The RFID tag can be an active tag (with an on-board battery) that
periodically transmits, or the RFID tag can be battery-assisted
passive (where it is activated only in the presence of an RFID
reader chip). Within a minute of fully executing the received
command, the control unit 300 can send confirmation to the surface,
for example, via a pressure pulse or via MWD LTB protocol. In some
implementations, commands can be sent to the control unit 300 with
changes in flow rates or with mud pulses. For example, a series of
high/low flow rates correspond to a "deflection angle step", with
perhaps another sequence in between as a "pause" between
commands.
At 614, the biasing mechanism 500 adjusts a deflection angle of an
adjustable bent sub assembly 400 to the desired deflection angle,
while the downhole motor 200 is operating within the wellbore
107.
At 616, a locking mechanism locks the desired deflection angle
while the downhole motor 200 is operating within the wellbore
107.
In some implementations, the downhole control unit 300 is
communicatively coupled to a surface control unit 114 (FIG. 1). The
surface control unit 114 receives and displays confirmation
information that a set of instructions has been executed by the
control unit 300. In some implementations, the surface control unit
can receive and display other downhole information, such as
downhole torque, weight-on-bit, vibrations, and any other relevant
downhole information.
In some implementations, for vertical wells, the adjustable bent
sub assembly 400 is adjusted to a zero-degree deflection angle,
from the rotational axis 200C of the downhole motor 200, at
surface. In some implementations, for deviated wells (or wells
where directional drilling is used), the adjustable bent sub
assembly 400 is adjusted to a deflection angle with a range of zero
to three degrees, from the rotational axis 200C of the downhole
motor 200, at surface.
While this disclosure contains many specific implementation
details, these should not be construed as limitations on the scope
of any inventions or of what may be claimed, but rather as
descriptions of features specific to particular implementations of
particular inventions. Certain features that are described in this
disclosure in the context of separate implementations can also be
implemented in combination in a single implementation. Conversely,
various features that are described in the context of a single
implementation can also be implemented in multiple implementations
separately or in any suitable subcombination. Moreover, although
features may be described above as acting in certain combinations
and even initially claimed as such, one or more features from a
claimed combination can in some cases be excised from the
combination, and the claimed combination may be directed to a
subcombination or variation of a subcombination.

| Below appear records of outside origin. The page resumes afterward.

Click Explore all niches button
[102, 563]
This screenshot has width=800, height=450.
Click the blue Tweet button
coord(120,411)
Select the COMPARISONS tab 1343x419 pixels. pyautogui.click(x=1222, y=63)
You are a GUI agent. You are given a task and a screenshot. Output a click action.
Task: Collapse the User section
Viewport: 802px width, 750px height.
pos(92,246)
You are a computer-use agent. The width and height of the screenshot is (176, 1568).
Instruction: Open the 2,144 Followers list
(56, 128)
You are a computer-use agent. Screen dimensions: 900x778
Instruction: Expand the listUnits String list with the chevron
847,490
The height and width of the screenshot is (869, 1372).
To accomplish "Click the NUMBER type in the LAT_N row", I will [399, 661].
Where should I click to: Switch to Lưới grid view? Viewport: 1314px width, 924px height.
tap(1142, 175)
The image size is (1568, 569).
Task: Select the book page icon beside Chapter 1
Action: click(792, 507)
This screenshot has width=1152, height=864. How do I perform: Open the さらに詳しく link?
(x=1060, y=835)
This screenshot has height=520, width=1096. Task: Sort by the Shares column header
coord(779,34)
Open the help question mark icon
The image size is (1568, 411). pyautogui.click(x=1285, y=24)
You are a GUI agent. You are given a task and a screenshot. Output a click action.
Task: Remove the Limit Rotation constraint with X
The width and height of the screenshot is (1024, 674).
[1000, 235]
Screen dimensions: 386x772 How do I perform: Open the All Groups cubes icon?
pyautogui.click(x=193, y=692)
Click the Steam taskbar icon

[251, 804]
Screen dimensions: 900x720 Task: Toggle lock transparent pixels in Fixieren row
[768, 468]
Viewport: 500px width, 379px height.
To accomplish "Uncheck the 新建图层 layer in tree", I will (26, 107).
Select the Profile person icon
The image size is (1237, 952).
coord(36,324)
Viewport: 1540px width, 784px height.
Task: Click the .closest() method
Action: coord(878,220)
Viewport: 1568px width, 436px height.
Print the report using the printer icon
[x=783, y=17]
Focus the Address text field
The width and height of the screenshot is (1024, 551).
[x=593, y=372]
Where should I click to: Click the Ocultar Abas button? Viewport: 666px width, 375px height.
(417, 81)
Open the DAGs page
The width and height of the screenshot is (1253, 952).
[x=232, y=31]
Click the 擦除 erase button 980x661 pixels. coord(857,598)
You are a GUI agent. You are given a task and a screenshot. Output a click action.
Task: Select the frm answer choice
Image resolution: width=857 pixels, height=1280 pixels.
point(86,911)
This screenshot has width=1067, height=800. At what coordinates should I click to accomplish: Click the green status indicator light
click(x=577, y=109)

Similarly, while operations are depicted in the drawings in a
particular order, this should not be understood as requiring that
such operations be performed in the particular order shown or in
sequential order, or that all illustrated operations be performed,
to achieve desirable results. Moreover, the separation of various
system components in the implementations described above should not
be understood as requiring such separation in all implementations,
and it should be understood that the described components and
systems can generally be integrated together in a single product or
packaged into multiple products.
Thus, particular implementations of the subject matter have been
described. Other implementations are within the scope of the
following claims. In some cases, the actions recited in the claims
can be performed in a different order and still achieve desirable
results. In addition, the processes depicted in the accompanying
figures do not necessarily require the particular order shown, or
sequential order, to achieve desirable results.